Over the course of listening to the XA-100.5, it became obvious to me that having plenty of Class A instead of just a few watts, really makes a difference when the music needs to be cranked up. There are many small Class A amplifiers, usually tubes, often using 300B triodes, and the sound is breathtaking, but you can't party without more power.
On the Bench
Distortion measurements were performed within an 80 kHz bandwidth, using a Carver Mark IV ribbon speaker as the load, except where indicated.
At 1 kHz, the 3rd an 5th harmonics were predominant, along with a small 7th harmonic. This is all odd-ordered distortion, which was the designer's (Nelson Pass) intention. I had always thought that odd-ordered harmonics would sound bad, but that is not the case, as long as they are primarily the lower numbered harmonics (3rd and 5th). In any case, the total amount of distortion was less than 0.01%.
Using 19 kHz and 20 kHz sine waves, the B-A peak at 1 kHz was 102 dB below the fundamentals. This is excellent.
IMD, using the SMPTE standard of 60 Hz and 7 kHz sine waves, was only 0.009%.
THD+N vs. Frequency was less than 0.1% out to 8 kHz, then rose to 0.2% at 20 kHz.
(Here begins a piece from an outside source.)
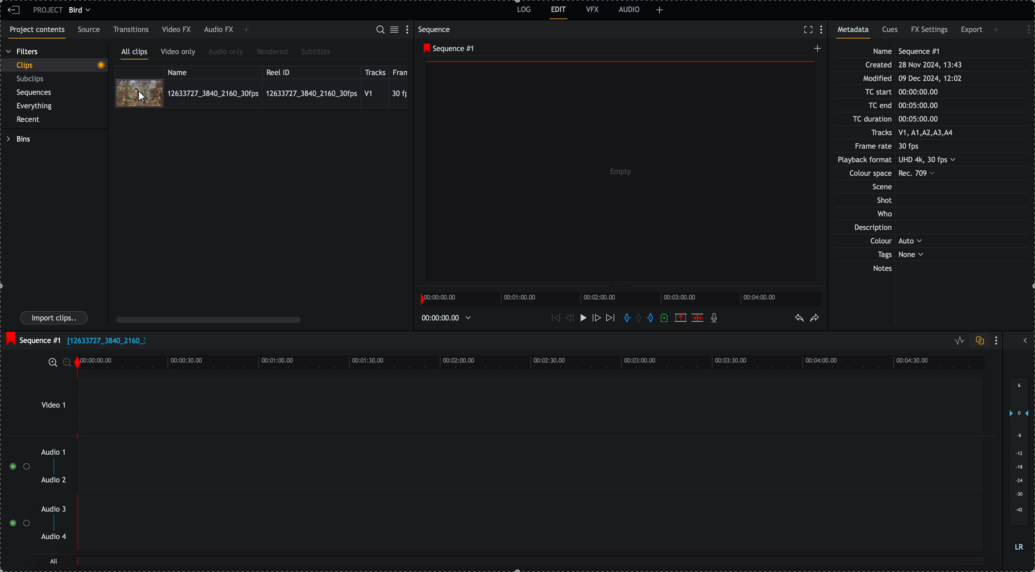  I want to click on import clips button, so click(55, 318).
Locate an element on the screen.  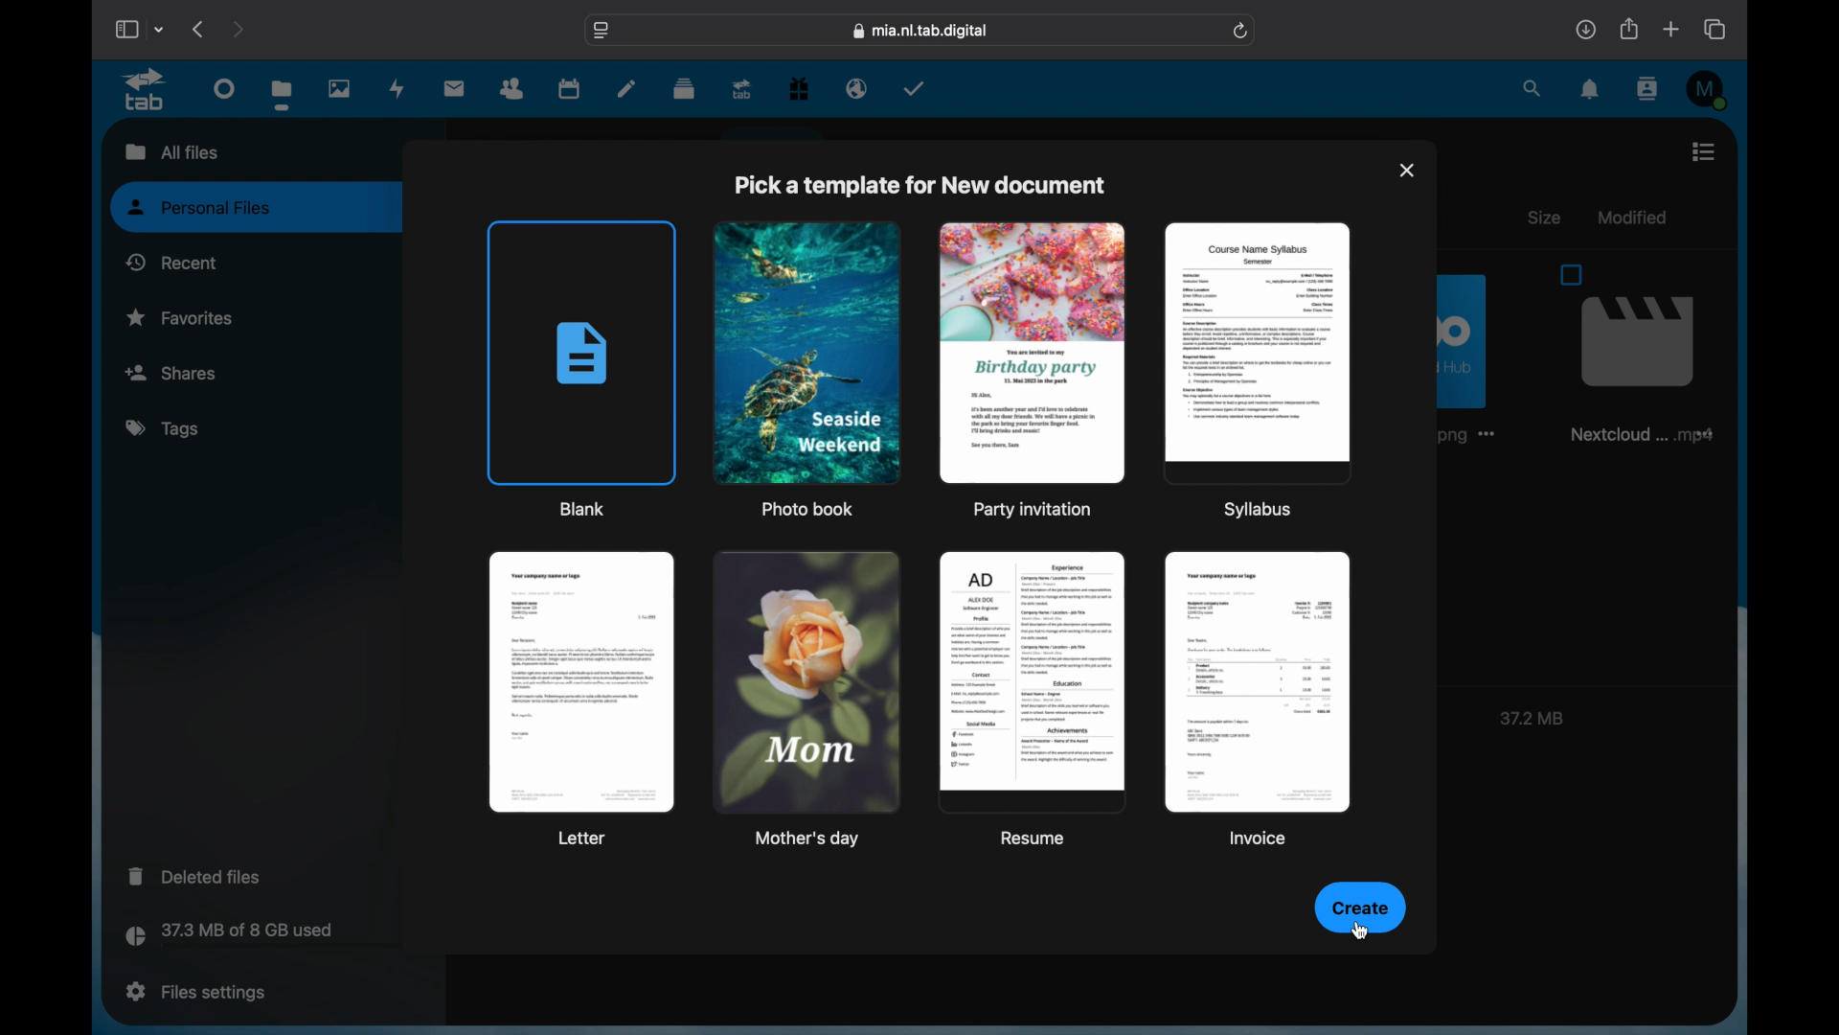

The Impedance/Phase graph for the Carver Mark IV ribbon speaker is shown in the second illustration.
The measured frequency response was 20 Hz - 60 kHz, - 1 dB.
Power output at 8 Ohms was far above the specification. The sharp knee was at 150 watts, and clipping (1% THD+N) was at 175 watts. From 0 to 100 watts, operation is in Class A, and above that, it goes into Class AB operation.
At 4 Ohms, the sharp knee occurred at 250 watts, with clipping at 290 watts.
A marketing department would definitely have specified this amplifier as a 175 watt output amp (maybe even stretching it to 200 watts). Nelson Pass chose to remain conservative and specify it according to the amount of Class A ouput it has, which is 100 watts. Most of the time, we only use about 10-15 watts. It is only with the transients that a lot more power is needed, and the XA-100.5 has that; it's just not all Class A. The amplifier is characterized by low-odd-ordered harmonics, which to my surprise, sounded great. That is because Pass designed it with this in mind, instead of a poorly designed amplifier that has a lot of negative feedback which may flatten the frequency response but also results in higher-odd-ordered harmonics (9th, 11th, etc.), and those would degrade the sound quality. Let's call it "controlled distortion". A fine product from a brilliant designer.